> _WHAT IS ASKED_
Format these lines of material as a numbered list, leaving out any blank lines.

> _DATA RECORDS_
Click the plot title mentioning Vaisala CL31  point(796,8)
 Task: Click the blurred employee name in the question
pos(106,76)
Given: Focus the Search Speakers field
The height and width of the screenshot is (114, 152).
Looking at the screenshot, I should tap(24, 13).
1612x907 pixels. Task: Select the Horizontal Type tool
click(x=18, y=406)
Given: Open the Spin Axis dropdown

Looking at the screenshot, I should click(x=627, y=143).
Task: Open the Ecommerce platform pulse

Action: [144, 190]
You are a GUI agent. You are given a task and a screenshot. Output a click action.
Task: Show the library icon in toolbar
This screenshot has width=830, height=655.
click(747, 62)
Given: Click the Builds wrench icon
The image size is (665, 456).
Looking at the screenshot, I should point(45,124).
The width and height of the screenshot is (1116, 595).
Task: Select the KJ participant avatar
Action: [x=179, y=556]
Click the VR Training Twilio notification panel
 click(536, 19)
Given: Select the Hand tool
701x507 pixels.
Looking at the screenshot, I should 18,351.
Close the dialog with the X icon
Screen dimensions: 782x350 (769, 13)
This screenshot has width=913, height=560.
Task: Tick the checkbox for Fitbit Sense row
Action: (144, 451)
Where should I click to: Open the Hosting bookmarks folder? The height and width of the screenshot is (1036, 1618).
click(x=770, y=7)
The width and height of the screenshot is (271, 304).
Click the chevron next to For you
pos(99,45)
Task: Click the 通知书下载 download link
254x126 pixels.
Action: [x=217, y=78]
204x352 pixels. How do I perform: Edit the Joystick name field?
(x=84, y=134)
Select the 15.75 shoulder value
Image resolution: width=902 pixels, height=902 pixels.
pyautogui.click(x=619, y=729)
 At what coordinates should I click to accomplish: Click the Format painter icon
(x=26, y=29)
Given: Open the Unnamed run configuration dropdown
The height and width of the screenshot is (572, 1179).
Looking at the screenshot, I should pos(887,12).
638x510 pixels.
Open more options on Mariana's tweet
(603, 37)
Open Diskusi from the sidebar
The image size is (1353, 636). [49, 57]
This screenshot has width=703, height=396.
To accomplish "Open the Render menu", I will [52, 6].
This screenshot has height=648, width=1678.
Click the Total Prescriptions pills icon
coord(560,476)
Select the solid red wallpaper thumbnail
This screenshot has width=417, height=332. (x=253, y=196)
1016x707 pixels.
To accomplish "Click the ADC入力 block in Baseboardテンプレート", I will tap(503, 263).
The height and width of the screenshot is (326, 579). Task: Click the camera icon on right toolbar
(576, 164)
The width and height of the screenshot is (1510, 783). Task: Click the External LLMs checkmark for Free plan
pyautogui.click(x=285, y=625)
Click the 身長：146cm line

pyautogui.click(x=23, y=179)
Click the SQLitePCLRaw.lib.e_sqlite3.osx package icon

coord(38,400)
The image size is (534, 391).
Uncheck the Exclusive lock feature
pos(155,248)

> _ANSWER FOR THE TASK_
1. Click the plot title mentioning Vaisala CL31  point(796,8)
2.  Task: Click the blurred employee name in the question
3. pos(106,76)
4. Given: Focus the Search Speakers field
5. The height and width of the screenshot is (114, 152).
6. Looking at the screenshot, I should tap(24, 13).
7. 1612x907 pixels. Task: Select the Horizontal Type tool
8. click(x=18, y=406)
9. Given: Open the Spin Axis dropdown
10. Looking at the screenshot, I should click(x=627, y=143).
11. Task: Open the Ecommerce platform pulse
12. Action: [144, 190]
13. You are a GUI agent. You are given a task and a screenshot. Output a click action.
14. Task: Show the library icon in toolbar
15. This screenshot has width=830, height=655.
16. click(747, 62)
17. Given: Click the Builds wrench icon
18. The image size is (665, 456).
19. Looking at the screenshot, I should point(45,124).
20. The width and height of the screenshot is (1116, 595).
21. Task: Select the KJ participant avatar
22. Action: [x=179, y=556]
23. Click the VR Training Twilio notification panel
24.  click(536, 19)
25. Given: Select the Hand tool
26. 701x507 pixels.
27. Looking at the screenshot, I should 18,351.
28. Close the dialog with the X icon
29. Screen dimensions: 782x350 (769, 13)
30. This screenshot has width=913, height=560.
31. Task: Tick the checkbox for Fitbit Sense row
32. Action: (144, 451)
33. Where should I click to: Open the Hosting bookmarks folder? The height and width of the screenshot is (1036, 1618).
34. click(x=770, y=7)
35. The width and height of the screenshot is (271, 304).
36. Click the chevron next to For you
37. pos(99,45)
38. Task: Click the 通知书下载 download link
39. 254x126 pixels.
40. Action: [x=217, y=78]
41. 204x352 pixels. How do I perform: Edit the Joystick name field?
42. (x=84, y=134)
43. Select the 15.75 shoulder value
44. Image resolution: width=902 pixels, height=902 pixels.
45. pyautogui.click(x=619, y=729)
46.  At what coordinates should I click to accomplish: Click the Format painter icon
47. (x=26, y=29)
48. Given: Open the Unnamed run configuration dropdown
49. The height and width of the screenshot is (572, 1179).
50. Looking at the screenshot, I should pos(887,12).
51. 638x510 pixels.
52. Open more options on Mariana's tweet
53. (603, 37)
54. Open Diskusi from the sidebar
55. The image size is (1353, 636). [49, 57]
56. This screenshot has width=703, height=396.
57. To accomplish "Open the Render menu", I will [52, 6].
58. This screenshot has height=648, width=1678.
59. Click the Total Prescriptions pills icon
60. coord(560,476)
61. Select the solid red wallpaper thumbnail
62. This screenshot has width=417, height=332. (x=253, y=196)
63. 1016x707 pixels.
64. To accomplish "Click the ADC入力 block in Baseboardテンプレート", I will tap(503, 263).
65. The height and width of the screenshot is (326, 579). Task: Click the camera icon on right toolbar
66. (576, 164)
67. The width and height of the screenshot is (1510, 783). Task: Click the External LLMs checkmark for Free plan
68. pyautogui.click(x=285, y=625)
69. Click the 身長：146cm line
70. pyautogui.click(x=23, y=179)
71. Click the SQLitePCLRaw.lib.e_sqlite3.osx package icon
72. coord(38,400)
73. The image size is (534, 391).
74. Uncheck the Exclusive lock feature
75. pos(155,248)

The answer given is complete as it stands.